▸ EXERCISE INSTRUCTIONS
Update the records below by replacing "How do I perform" with "How can I carry out" wherever it appears, keeping every other part of the lines the same. Leave the pictures out of your answer.

==== RECORDS TO USE

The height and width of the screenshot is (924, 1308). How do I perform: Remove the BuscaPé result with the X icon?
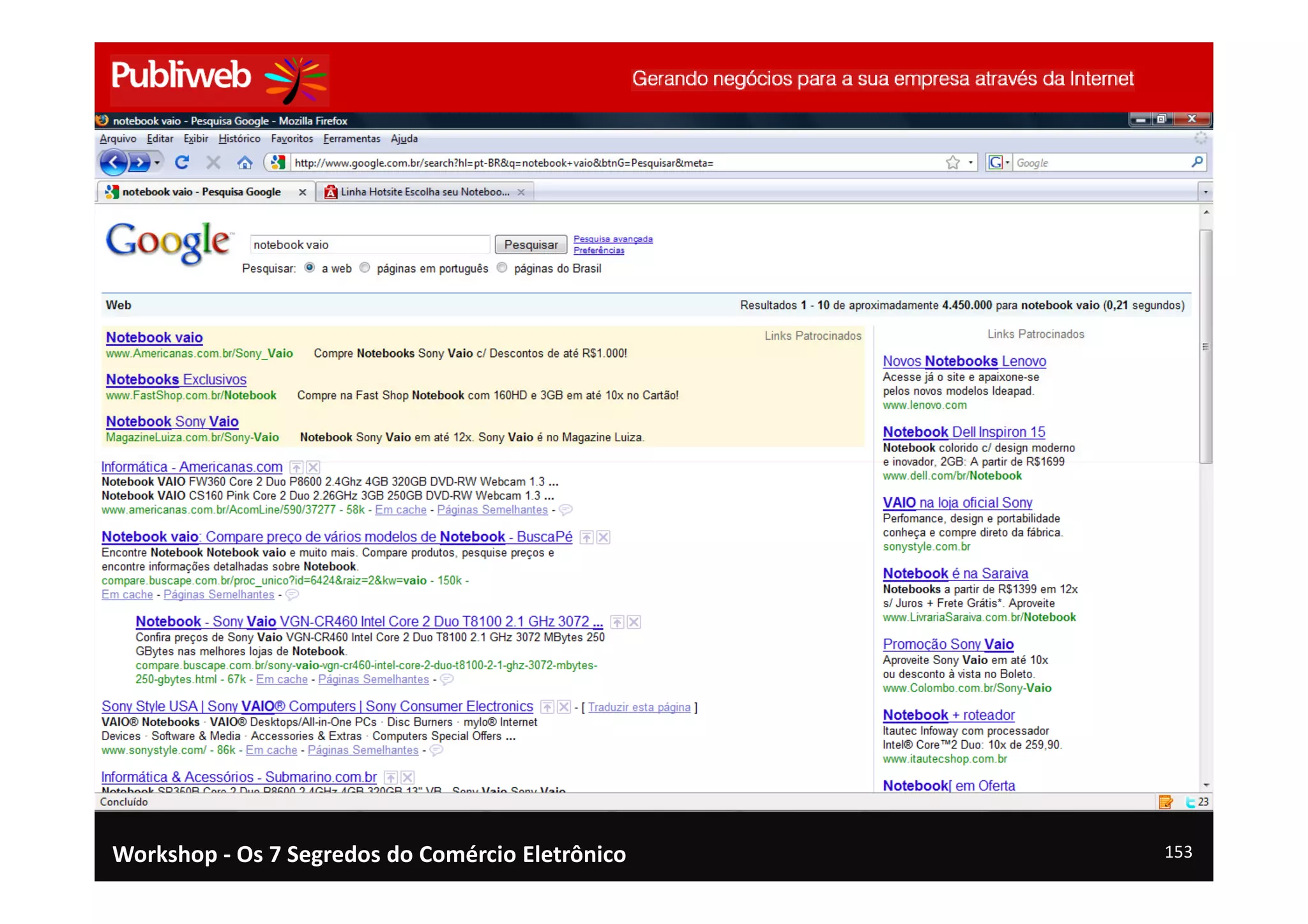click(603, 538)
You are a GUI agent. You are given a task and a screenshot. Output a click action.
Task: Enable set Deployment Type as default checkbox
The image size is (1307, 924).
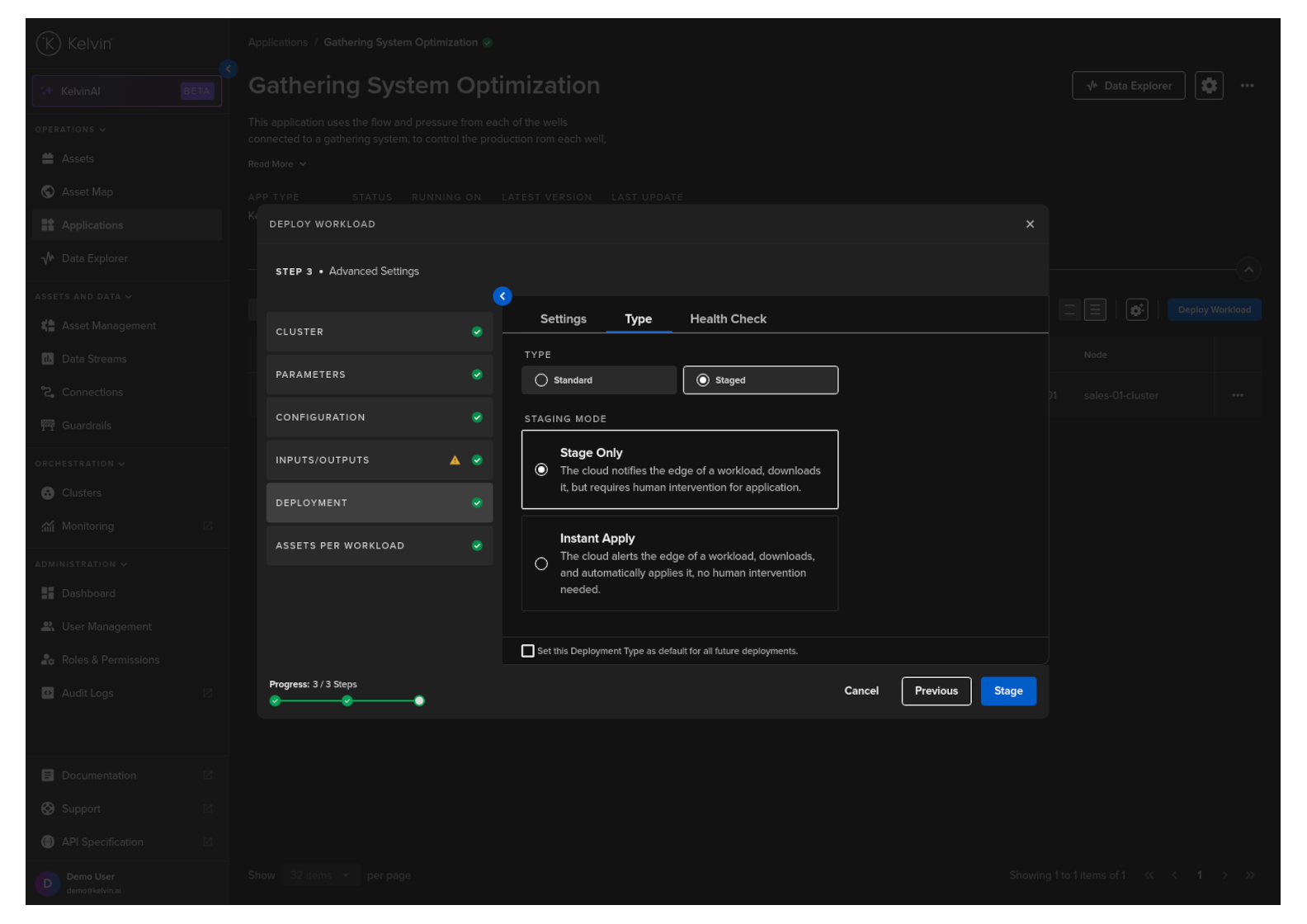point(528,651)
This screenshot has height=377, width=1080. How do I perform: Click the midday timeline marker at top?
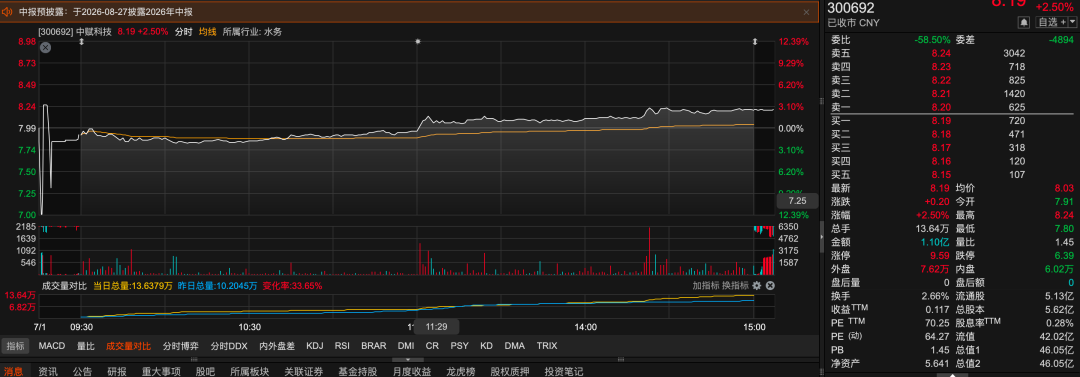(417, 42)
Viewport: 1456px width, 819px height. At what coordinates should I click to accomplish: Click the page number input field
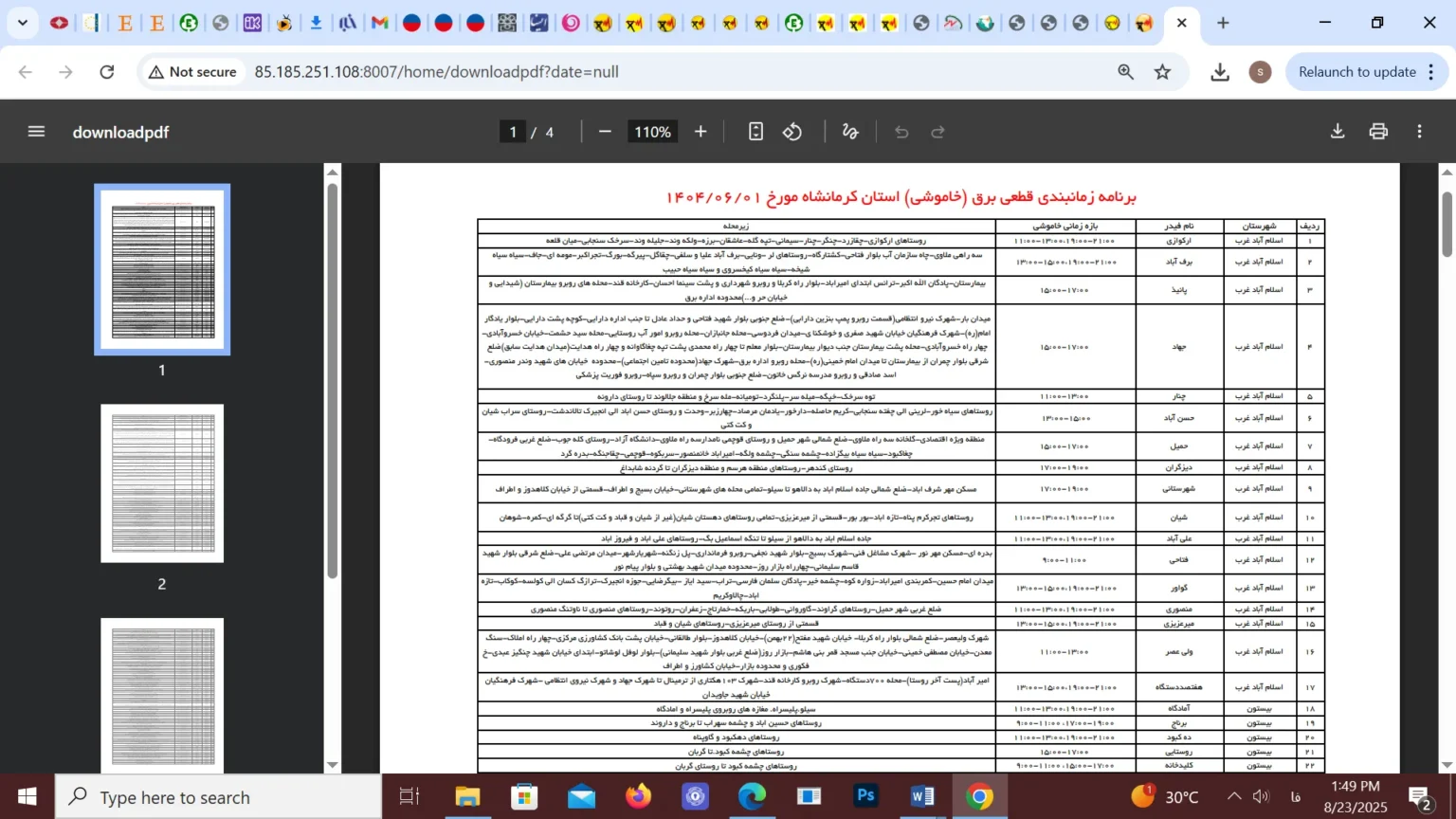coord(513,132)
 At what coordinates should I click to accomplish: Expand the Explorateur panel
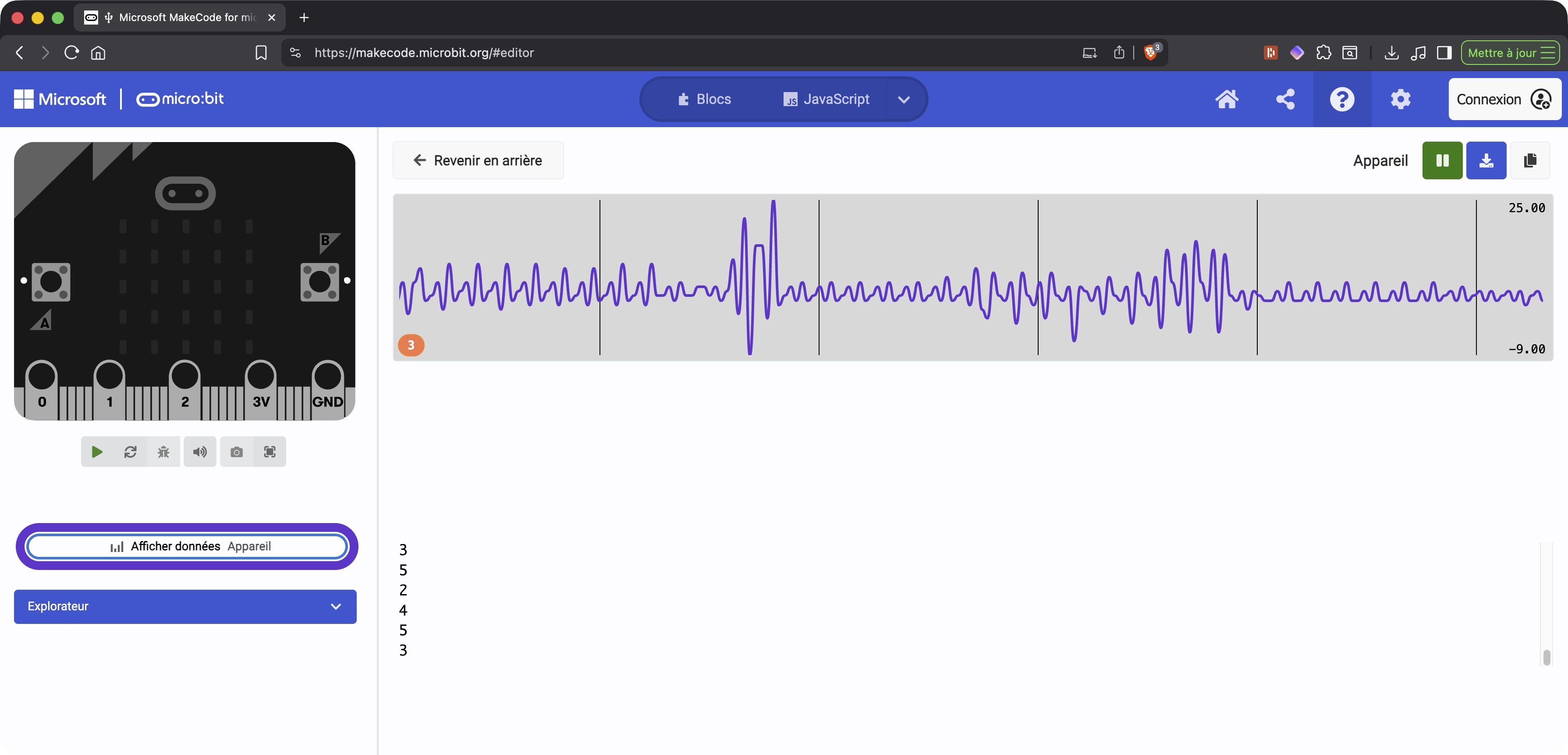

========

▸ RESPONSE
The height and width of the screenshot is (924, 1308). How can I carry out: Remove the BuscaPé result with the X icon?
click(603, 538)
You are a GUI agent. You are given a task and a screenshot. Output a click action.
Task: Enable set Deployment Type as default checkbox
The image size is (1307, 924).
point(528,651)
This screenshot has height=377, width=1080. How can I carry out: Click the midday timeline marker at top?
(417, 42)
Viewport: 1456px width, 819px height. At what coordinates should I click to accomplish: Click the page number input field
coord(513,132)
 At what coordinates should I click to accomplish: Expand the Explorateur panel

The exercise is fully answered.